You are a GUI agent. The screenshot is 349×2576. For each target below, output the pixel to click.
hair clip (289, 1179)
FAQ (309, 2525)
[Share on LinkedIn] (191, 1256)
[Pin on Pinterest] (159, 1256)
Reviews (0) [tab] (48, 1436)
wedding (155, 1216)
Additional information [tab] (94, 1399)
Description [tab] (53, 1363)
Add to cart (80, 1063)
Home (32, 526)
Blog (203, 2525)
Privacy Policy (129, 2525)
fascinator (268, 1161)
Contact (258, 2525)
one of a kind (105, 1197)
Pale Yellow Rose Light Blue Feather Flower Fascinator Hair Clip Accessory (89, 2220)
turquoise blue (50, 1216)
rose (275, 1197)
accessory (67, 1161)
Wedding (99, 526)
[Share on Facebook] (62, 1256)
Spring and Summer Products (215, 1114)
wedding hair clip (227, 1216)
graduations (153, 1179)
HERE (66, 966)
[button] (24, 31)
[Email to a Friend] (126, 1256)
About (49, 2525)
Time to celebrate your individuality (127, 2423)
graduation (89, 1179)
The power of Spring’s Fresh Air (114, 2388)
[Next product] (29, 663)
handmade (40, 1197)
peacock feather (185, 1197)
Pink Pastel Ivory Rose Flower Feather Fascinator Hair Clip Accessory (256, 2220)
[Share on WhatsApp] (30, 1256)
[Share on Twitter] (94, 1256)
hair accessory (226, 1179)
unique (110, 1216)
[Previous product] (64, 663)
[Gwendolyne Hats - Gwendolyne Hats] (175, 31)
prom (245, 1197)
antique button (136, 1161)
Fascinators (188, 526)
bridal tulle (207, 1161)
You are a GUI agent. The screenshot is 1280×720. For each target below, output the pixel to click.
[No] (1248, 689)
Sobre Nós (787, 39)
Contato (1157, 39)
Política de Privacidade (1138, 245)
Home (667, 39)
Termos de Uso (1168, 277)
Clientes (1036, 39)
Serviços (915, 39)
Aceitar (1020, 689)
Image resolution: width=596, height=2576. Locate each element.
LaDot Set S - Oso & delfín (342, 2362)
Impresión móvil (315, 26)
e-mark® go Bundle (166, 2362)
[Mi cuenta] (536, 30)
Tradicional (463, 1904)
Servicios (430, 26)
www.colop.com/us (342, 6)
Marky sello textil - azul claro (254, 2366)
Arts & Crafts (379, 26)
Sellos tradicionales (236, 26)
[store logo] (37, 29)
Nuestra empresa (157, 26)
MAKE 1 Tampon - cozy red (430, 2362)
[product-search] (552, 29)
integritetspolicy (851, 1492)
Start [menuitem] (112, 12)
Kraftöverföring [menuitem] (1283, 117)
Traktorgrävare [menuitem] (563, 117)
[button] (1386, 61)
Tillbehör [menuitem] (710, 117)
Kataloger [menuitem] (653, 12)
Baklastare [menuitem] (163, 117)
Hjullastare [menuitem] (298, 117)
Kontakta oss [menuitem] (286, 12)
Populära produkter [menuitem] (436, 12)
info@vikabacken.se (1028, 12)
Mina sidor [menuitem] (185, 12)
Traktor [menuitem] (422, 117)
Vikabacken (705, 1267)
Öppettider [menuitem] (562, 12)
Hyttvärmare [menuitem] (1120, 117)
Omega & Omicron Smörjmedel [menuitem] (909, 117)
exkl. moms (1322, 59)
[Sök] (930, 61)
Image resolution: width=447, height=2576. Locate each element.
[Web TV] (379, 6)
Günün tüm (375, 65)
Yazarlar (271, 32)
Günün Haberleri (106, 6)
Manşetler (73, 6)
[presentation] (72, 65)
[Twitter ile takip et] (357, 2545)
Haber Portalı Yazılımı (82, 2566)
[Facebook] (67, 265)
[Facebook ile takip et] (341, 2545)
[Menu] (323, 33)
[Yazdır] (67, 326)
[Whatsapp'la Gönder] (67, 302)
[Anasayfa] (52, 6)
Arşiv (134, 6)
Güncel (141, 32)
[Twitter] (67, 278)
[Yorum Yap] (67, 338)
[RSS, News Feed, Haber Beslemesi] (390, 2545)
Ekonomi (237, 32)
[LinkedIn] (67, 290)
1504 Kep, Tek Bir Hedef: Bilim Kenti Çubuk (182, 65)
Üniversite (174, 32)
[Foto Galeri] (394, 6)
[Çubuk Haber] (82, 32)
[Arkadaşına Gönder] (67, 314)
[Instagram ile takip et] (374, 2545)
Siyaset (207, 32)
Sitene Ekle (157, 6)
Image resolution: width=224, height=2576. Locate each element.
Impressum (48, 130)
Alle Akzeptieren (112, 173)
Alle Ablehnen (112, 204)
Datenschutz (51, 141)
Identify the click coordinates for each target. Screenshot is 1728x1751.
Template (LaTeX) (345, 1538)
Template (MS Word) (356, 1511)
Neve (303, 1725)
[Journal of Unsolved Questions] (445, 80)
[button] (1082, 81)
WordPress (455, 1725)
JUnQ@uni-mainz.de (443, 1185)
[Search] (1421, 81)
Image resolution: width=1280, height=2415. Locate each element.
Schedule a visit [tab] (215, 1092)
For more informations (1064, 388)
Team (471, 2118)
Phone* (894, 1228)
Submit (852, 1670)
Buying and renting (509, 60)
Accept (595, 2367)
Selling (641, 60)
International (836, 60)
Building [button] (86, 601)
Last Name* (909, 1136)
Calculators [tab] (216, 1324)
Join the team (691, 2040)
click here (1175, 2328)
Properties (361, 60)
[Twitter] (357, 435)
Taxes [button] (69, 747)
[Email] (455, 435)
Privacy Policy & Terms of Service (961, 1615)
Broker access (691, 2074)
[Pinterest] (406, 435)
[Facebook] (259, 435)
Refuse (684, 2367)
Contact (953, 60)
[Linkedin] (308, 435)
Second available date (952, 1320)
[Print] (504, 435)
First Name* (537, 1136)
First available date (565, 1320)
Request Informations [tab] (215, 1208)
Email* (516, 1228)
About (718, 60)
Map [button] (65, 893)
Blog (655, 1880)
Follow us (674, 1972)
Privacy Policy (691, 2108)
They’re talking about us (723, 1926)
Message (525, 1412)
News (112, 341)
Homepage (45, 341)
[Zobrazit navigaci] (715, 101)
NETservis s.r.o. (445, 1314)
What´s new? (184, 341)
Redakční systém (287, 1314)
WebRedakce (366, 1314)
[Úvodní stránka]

■ Exercise objective ■
When you reach the line holding "Home (32, 526)" in the records above, begin reproducing exactly, stop after the line holding "[Next product] (29, 663)", and output nothing else.

■ Reply to the task ■
Home (32, 526)
Blog (203, 2525)
Privacy Policy (129, 2525)
fascinator (268, 1161)
Contact (258, 2525)
one of a kind (105, 1197)
Pale Yellow Rose Light Blue Feather Flower Fascinator Hair Clip Accessory (89, 2220)
turquoise blue (50, 1216)
rose (275, 1197)
accessory (67, 1161)
Wedding (99, 526)
[Share on Facebook] (62, 1256)
Spring and Summer Products (215, 1114)
wedding hair clip (227, 1216)
graduations (153, 1179)
HERE (66, 966)
[button] (24, 31)
[Email to a Friend] (126, 1256)
About (49, 2525)
Time to celebrate your individuality (127, 2423)
graduation (89, 1179)
The power of Spring’s Fresh Air (114, 2388)
[Next product] (29, 663)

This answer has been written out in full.